Set-Location cert:\CurrentUser\My

The dir command is just an alias for Get-ChildItem

Creating catalog files with inf2cat

To create a catalog file for a 32-bit driver:

Inf2Cat.exe /driver:<full-path-to-driver-directory> /os:Vista_x86,Server2008_X86,7_X86

To create a catalog file for a 64-bit driver:

Inf2Cat.exe /driver:<full-path-to-driver-directory> /os:Vista_X64,Server2008_X64,Server2008R2_X64,7_X64 


Inf2Cat.exe /driver:C:\Users\John\tap6\amd64 /os:Vista_X64,Server2008_X64,Server2008R2_X64,7_X64 

NOTE: According to Microsoft Inf2Cat requires a full path to the driver directory.

Signing files with signtool.exe

NOTE: signtool seems to expect absoluete paths to certificate files. Below only the filenames are given for clarity.

Sign a file using a (non-EV) certificate stored in a pfx file. Note that this process is not suitable for EV certificates, which are probably all stored in some sort of dongle and thus only visible through the Windows Certificate Store:

signtool.exe sign /v /ac <cross-certificate> /t <timestamp-url> /f <pfx-file> /p <pfx-password> <file>

Sign a driver with the "best" certificate found from the certificate store. This should work if there is only code-signing certificate in the store:

signtool.exe sign /v /ac <cross-certificate> /t <timestamp-url> /a <file>

Sign a driver using a certificate under Currentuser\My, selecting the right certificate based on a substring of the certificate's subjectname:

signtool.exe sign /v /ac <cross-certificate> /t <timestamp-url> /s My /n <subjectname> <file>

Example of adding two signatures and timestamps. This requires a relatively recent signtool.exe (e.g. from Windows Kit 10):

# Create primary (SHA1) signature (certificate in a pfx file)
signtool.exe sign /v /f digicert-sha1.pfx /p <pfx-password> /ac digicert-assured-id.crt /t /fd SHA1 tap6/amd64/

# Add secondary (SHA2) signature (certificate in the certificate store)
signtool.exe sign /v /s My /n OpenVPN /ac digicert-high-assurance-ev.crt /as /fd SHA256 tap6/amd64/
signtool.exe timestamp /tr /td SHA256 /tp 1 tap6/amd64/

Signing a file (e.g. the installer) directly with Signtool using a certificate from local PFX file.

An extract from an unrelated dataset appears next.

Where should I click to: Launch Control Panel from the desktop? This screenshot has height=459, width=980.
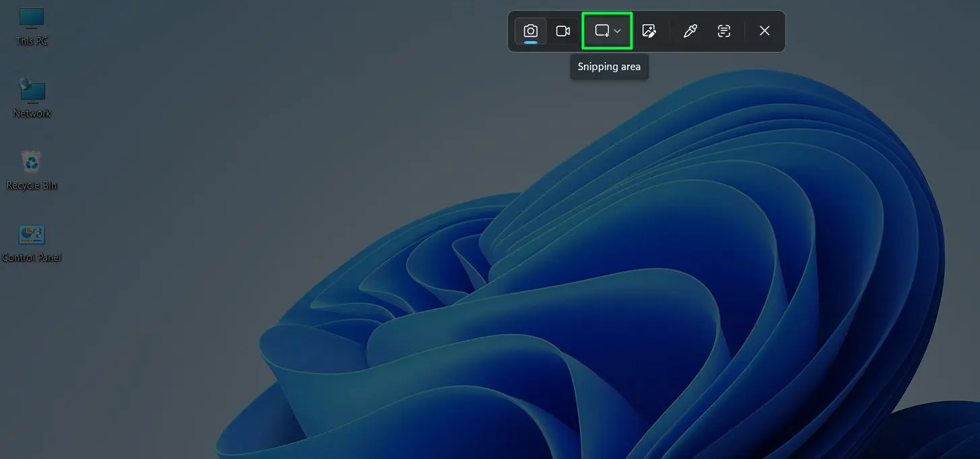(31, 239)
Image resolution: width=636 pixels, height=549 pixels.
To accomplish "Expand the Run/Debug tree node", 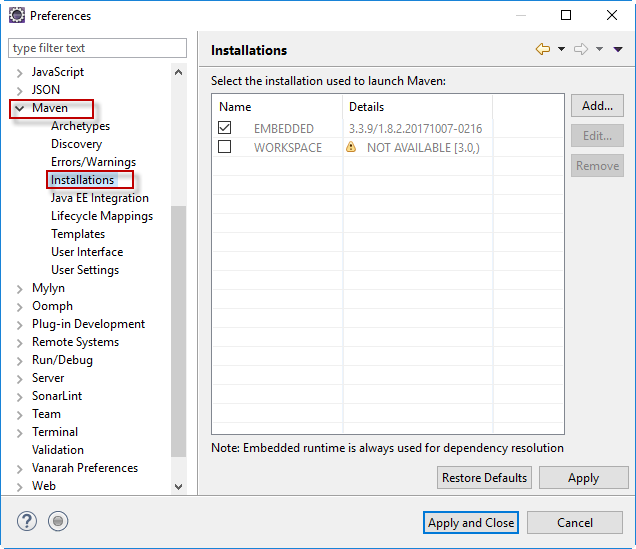I will point(19,360).
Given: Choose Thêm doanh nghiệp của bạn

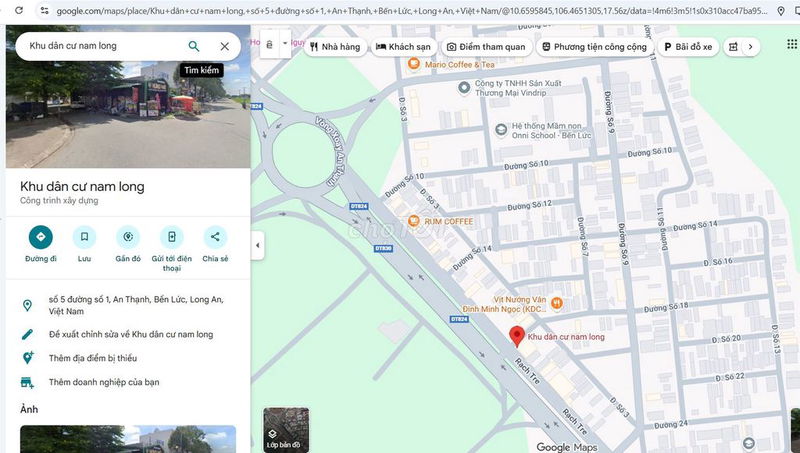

signtool.exe sign /v /ac digicert-assured-id.crt /f digicert-user-mode-2019.pfx /p password /t tap-windows-9.22.1-I601.exe

Validating signatures

Verifying the Authenticode signature of a file using Powershell:

Get-AuthenticodeSignature <path-to-file>

Note that even if the above command says that the file's certificate is valid, there is absolutely no guarantee that various Windows versions will accept it. It is unclear whether the Cmdlet checks the entire certificate path or not: it does hang for long periods of time occasionally doing something.

Using signtool.exe to verify a driver's signature probably gives more reliable results than the Get-AuthenticodeSignature Cmdlet:

signtool.exe verify /v /kp /c <drivername>.cat <drivername>.sys

Signatures can also be validated by looking at "File properties" of the file. The publisher should show up correctly in some places (not necessarily all), there should be a timestamp counter-certificate, and an unbroken certification path should be present.